Problem statement ▸ The answer is the exact run of lines in the listing below from the line containing "Screen dimensions: 223x177" up to and including the line containing "The image size is (988, 742).", with pictures removed.

Input records ▸
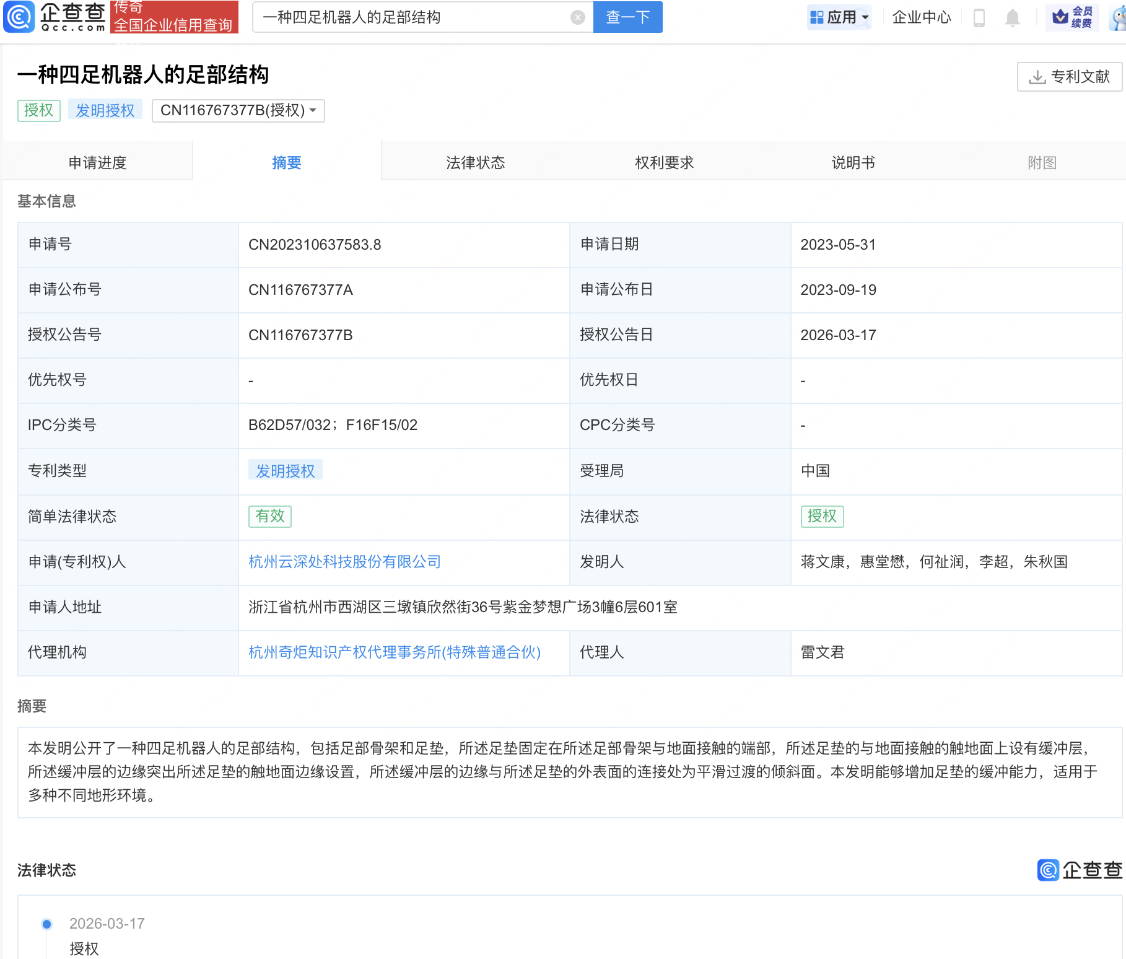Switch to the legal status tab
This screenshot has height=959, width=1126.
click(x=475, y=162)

* * *

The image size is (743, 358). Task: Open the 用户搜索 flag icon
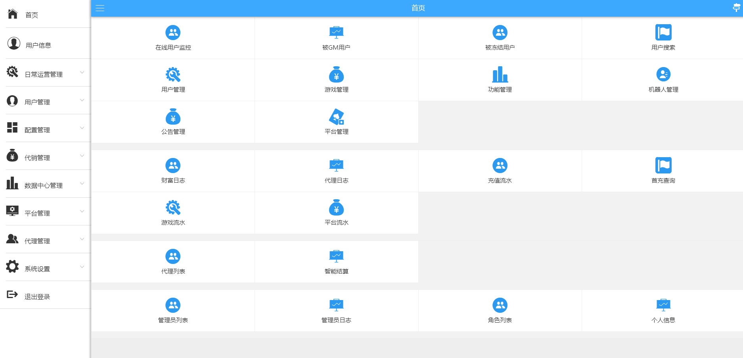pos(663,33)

==

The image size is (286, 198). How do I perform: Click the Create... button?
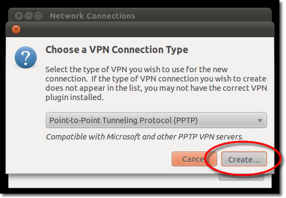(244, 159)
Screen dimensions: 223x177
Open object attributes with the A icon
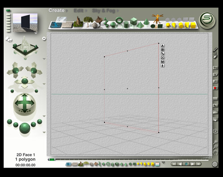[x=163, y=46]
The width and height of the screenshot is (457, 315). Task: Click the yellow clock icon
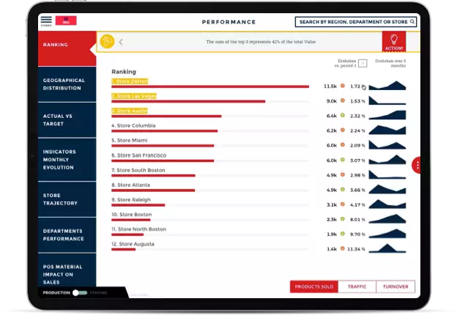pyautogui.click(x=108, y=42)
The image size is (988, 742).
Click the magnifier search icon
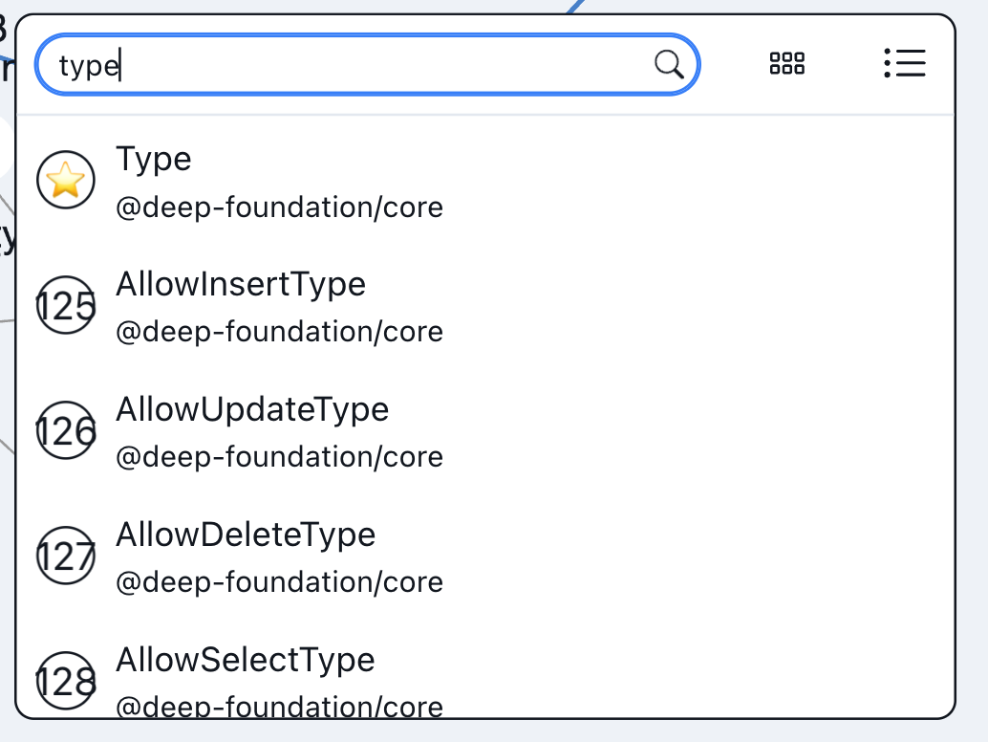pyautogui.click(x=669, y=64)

Output of the exercise ▸
Screen dimensions: 223x177
Open object attributes with the A icon
[x=163, y=46]
The width and height of the screenshot is (457, 315). Task: Click the yellow clock icon
pyautogui.click(x=108, y=42)
The image size is (988, 742).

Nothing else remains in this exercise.